A contemporary theater with on stage six hats of the most diverse shapes inspired by futurist paintings. All around, as if composing an electronic proscenium of that ideal theater, twelve monitors with videos in rotation that, of those hats, illustrate the creative process, the inspiration, the figurine. Observing the scene, silent and attentive spectators, some 20 refined hats. This is the starting point of the exhibition "Accelerated speed or the first idea we put in our heads," presented by Laura Marelli in March 1986 at the Domus Center in Milan and a happy demonstration of the richness of the historical archive that characterizes the work of Gallia e Peter.
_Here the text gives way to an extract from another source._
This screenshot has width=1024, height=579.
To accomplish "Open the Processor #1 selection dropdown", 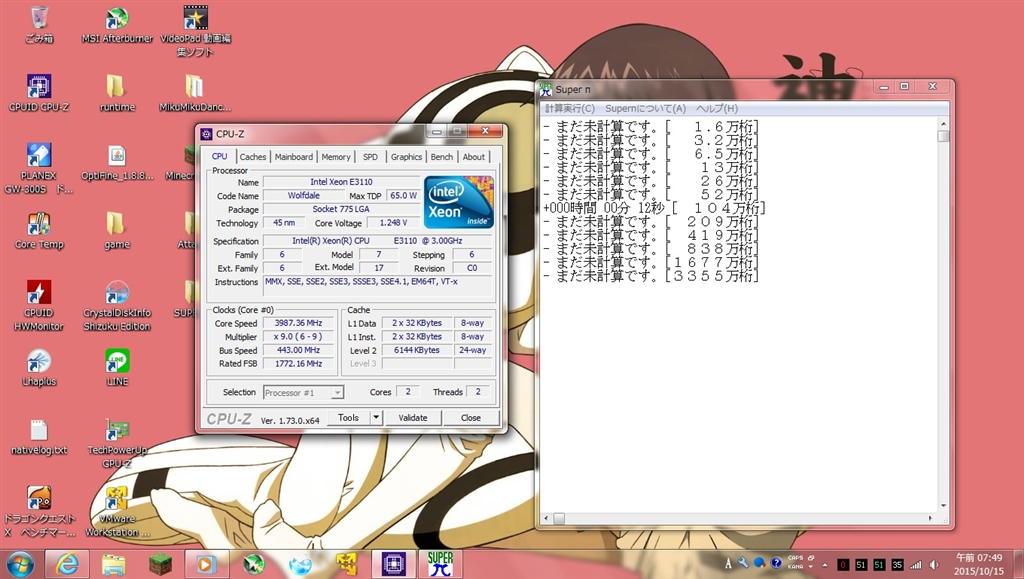I will click(x=304, y=393).
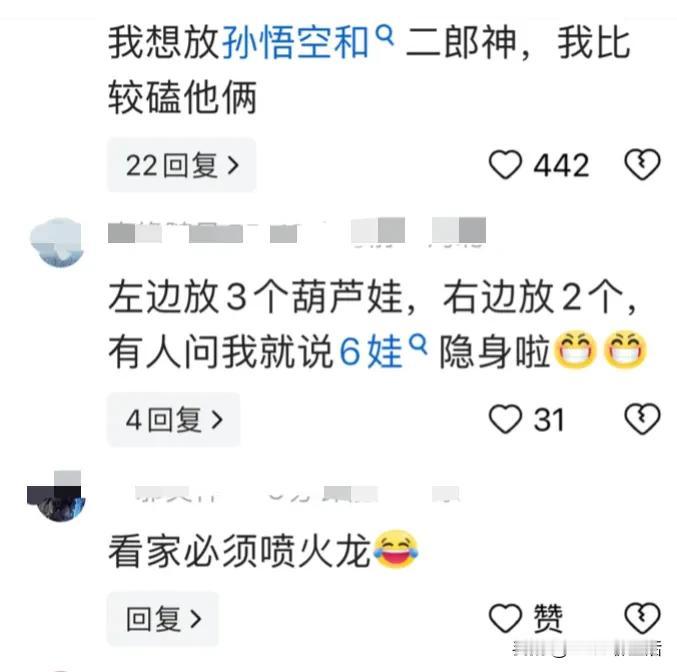Open blurred username above 葫芦娃 comment
Image resolution: width=677 pixels, height=672 pixels.
tap(297, 233)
Conceived by Metamorphosi Art and with videos created by Marco Poma, the exhibition is inspired by Futurist freedom and dynamism and lets them dialogue, intercede and intertwine with the ancient criteria of millinery. A perfect union from which arise, the opening invitation reads, "triangular, square, mechanical, invented, jointed, screwed, elastic, thin, solar, invarigular (i.e., spiral-wound), cylindrical, rattling, fragrant, abstract, dynamic, transparent, phonic, miraculous, plastic, metallic, sensitive, casual, tireless, howling, tearing, festive, glittering, fulminating, iridescent hats."
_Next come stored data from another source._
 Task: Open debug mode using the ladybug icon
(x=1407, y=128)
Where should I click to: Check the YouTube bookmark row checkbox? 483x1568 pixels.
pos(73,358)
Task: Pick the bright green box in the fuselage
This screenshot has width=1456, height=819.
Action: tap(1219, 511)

From futurism, you know, you have to be overwhelmed. Especially in a year like 1986, the same year in which the exhibition "Futurism & Futurismi" was held in the Venetian Palazzo Grassi and in which Bompiani published the epoch-making catalog of the same name. As l'Espresso, futurism is making a comeback as never before and, adds Lina Sotis in X, the unusual happening wanted in Milan by Laura Marelli shows how the hat is no longer just elegant frivolity but also concrete, very real, irrefutable contemporary artistic expression. The project by Gallia e Peter is based on the creative tension from which explosive mixtures are generated and involves many (and very different) professionals. The figurines, redrawn on Laura's sketches, are by Cristina Biraghi, the model is Sara Baldocchi, while Luisa Cevese of Agata Lunare Fabrics does the textile studio and decorations. A hotbed of ideas and impetuous creativity from which hats are born that will make history. One among all: the one photographed by Giovanni Gastel and donated in 1987 to the Metropolitan Museum in New York.
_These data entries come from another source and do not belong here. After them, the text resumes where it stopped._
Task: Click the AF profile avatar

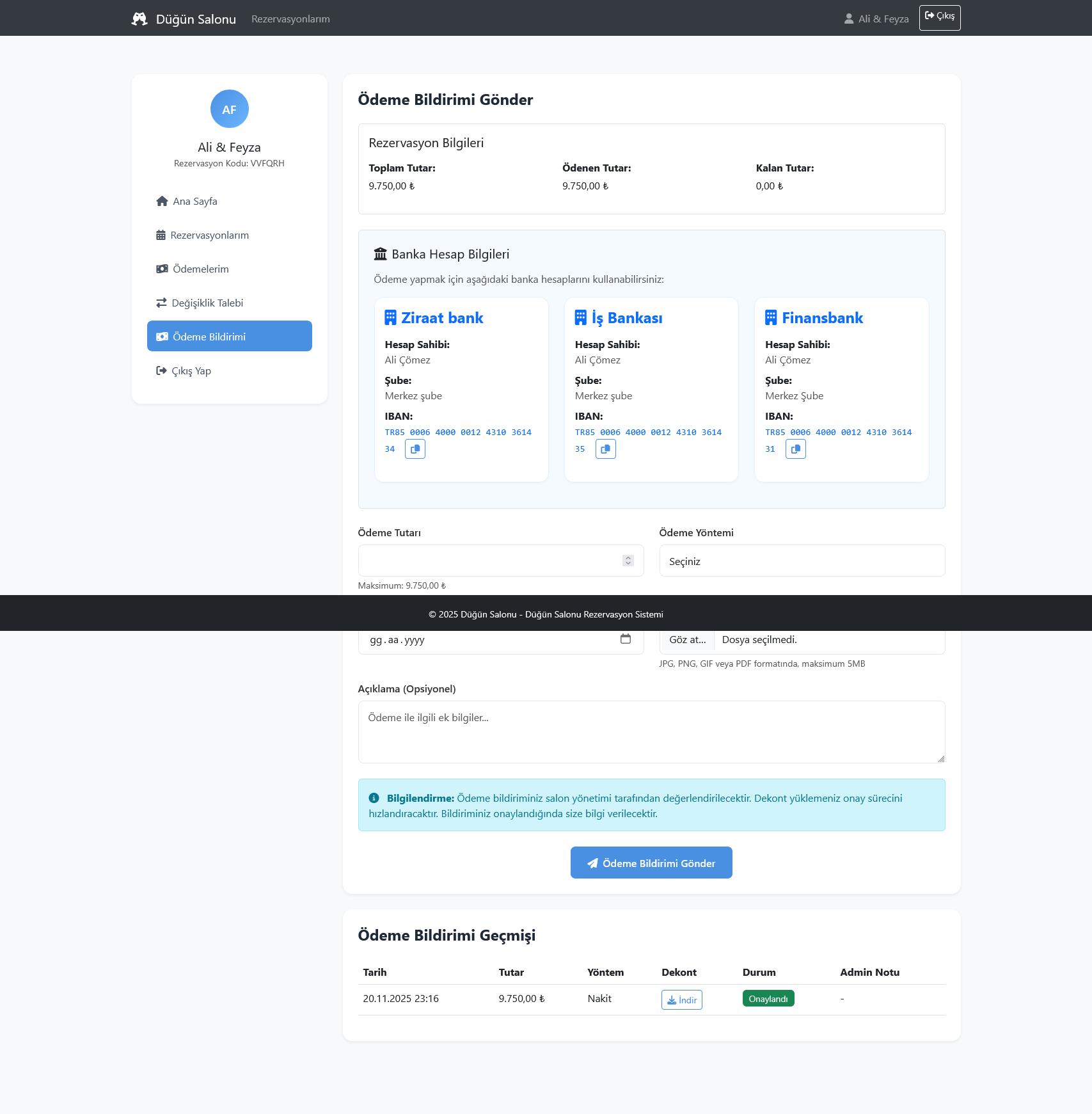Action: click(x=229, y=109)
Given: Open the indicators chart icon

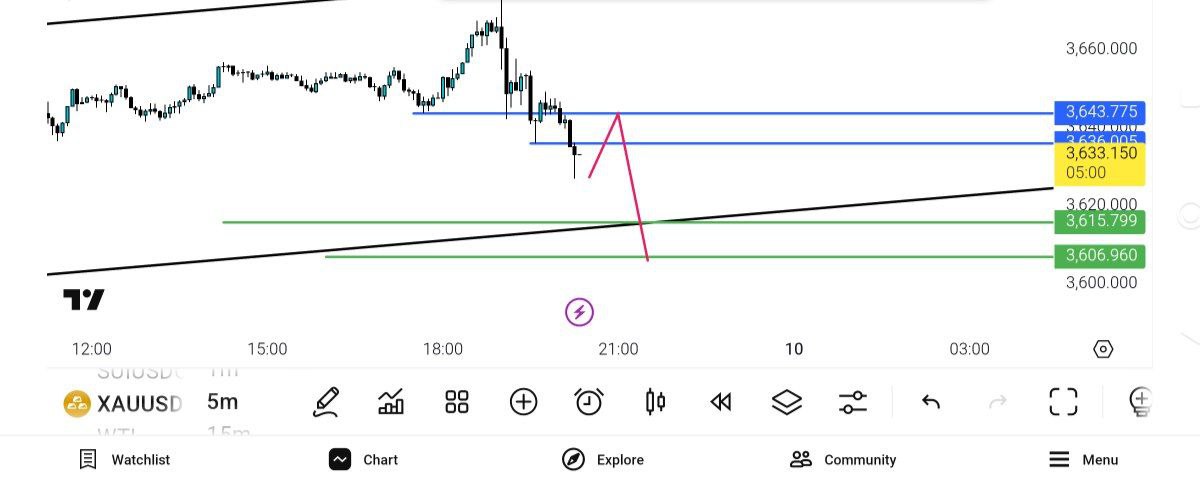Looking at the screenshot, I should [391, 402].
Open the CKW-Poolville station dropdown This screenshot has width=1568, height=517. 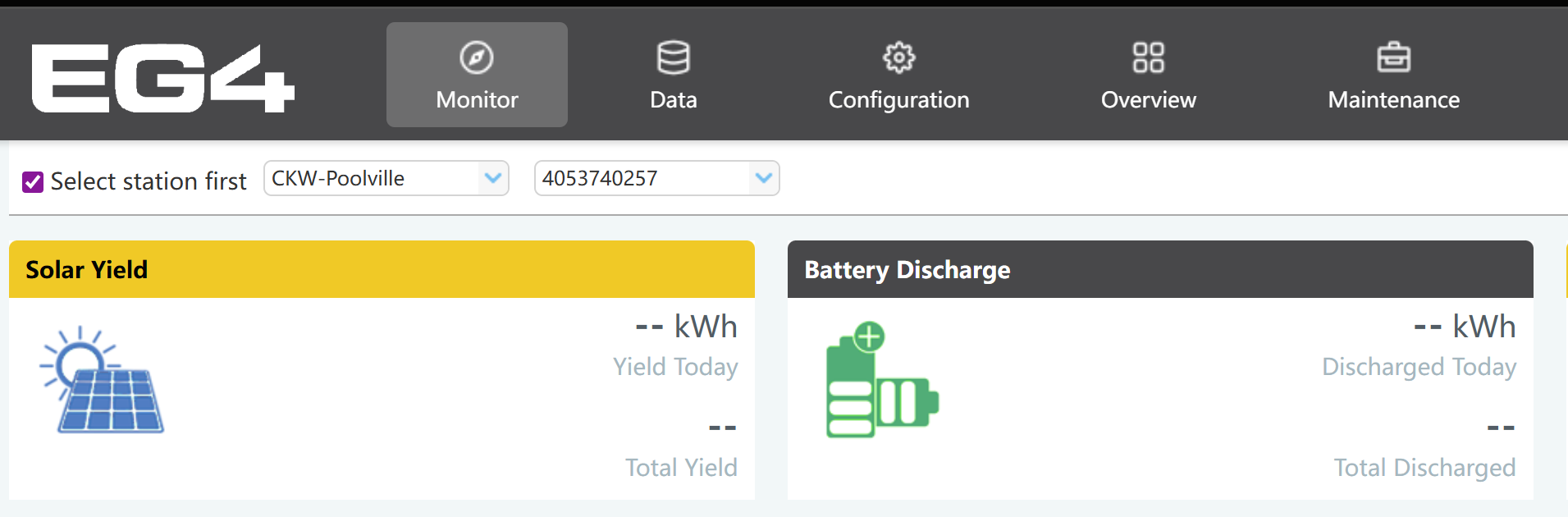[x=373, y=178]
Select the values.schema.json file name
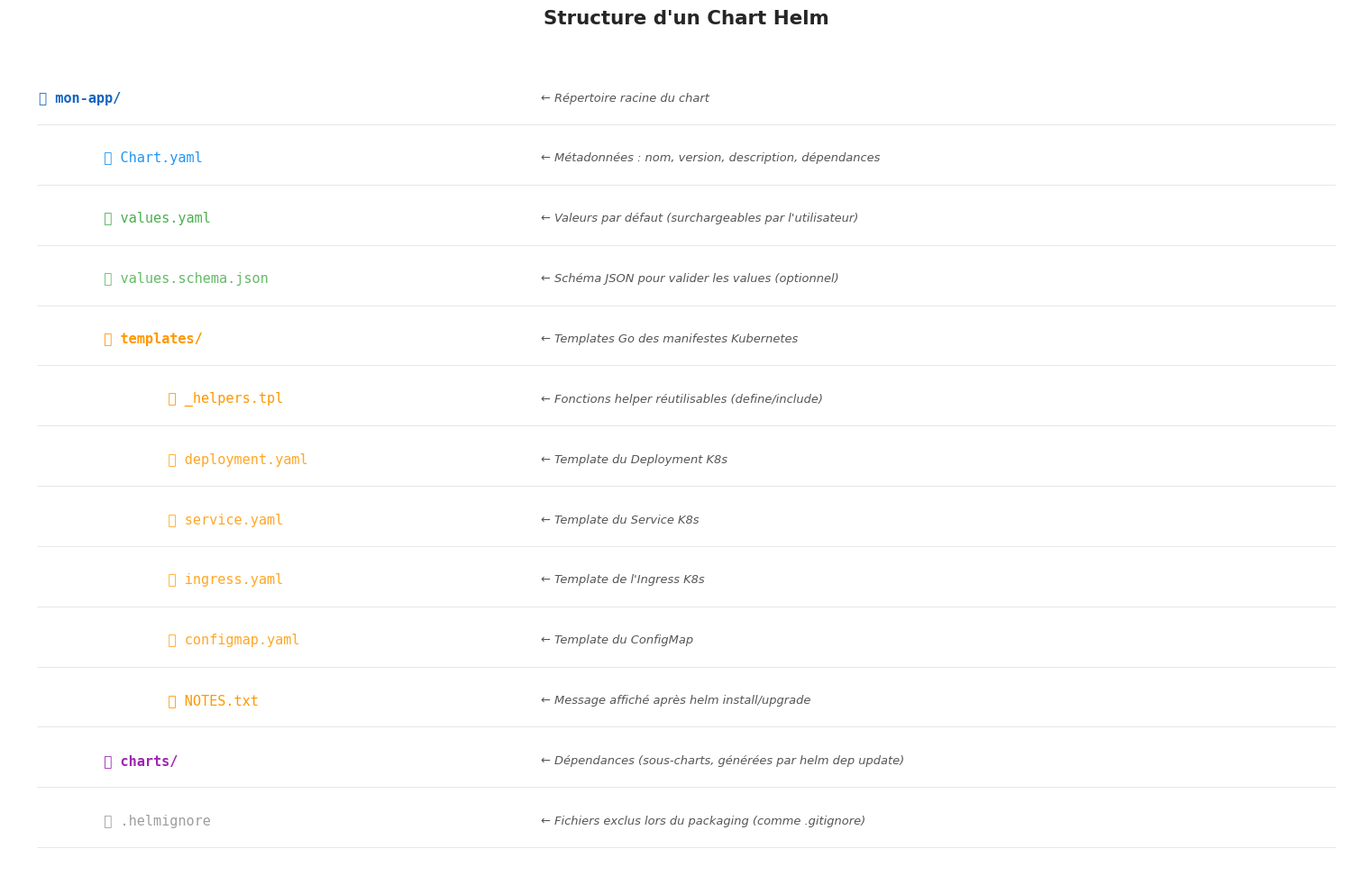Image resolution: width=1372 pixels, height=876 pixels. pyautogui.click(x=194, y=279)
No longer just "hats", then, but "hat-sculptures", "hat-works of art" such as the famous Elastico for which Laura Marelli was inspired by a large painting from 1939. It is The Brooklyn Bridge by Joseph Stella, an Italian artist who emigrated to New York at the age of nineteen and the first representative of a futurism that tells of industrial America, its dynamism, its composing skylines never before imagined, with massive pointed arches that evoke modern Gothic churches. We are in the midst of American fervor, the kind in which cities explode with soaring spires, pointed skyscrapers flanked by the peremptory, mammoth tendons of suspension bridges. Elastico, with its strong upward propulsive thrust and its vertical lines rising imperiously, powerfully recalls the movement of oblique cables and metal strands, chosen by Stella in his painting as an emblem of dynamic motion, progress and modernity exploding in the luminous tones of red, blue and green. But, if he looks back to 1939, Elastico also leans toward the future and seems to anticipate the lines chosen a few years later by Renzo Piano for the Jean-Marie Tjibaou Cultural Center in Numea, Oceania: a public building built between 1995 and 1998 and intended to promote the Kanak culture of the Melanesian inhabitants of New Caledonia. After all, "the first idea you come up with" often turns out to be the most apt one. It far exceeds the boundaries of an exhibition and is poised, when the twists and turns allow, to become legend.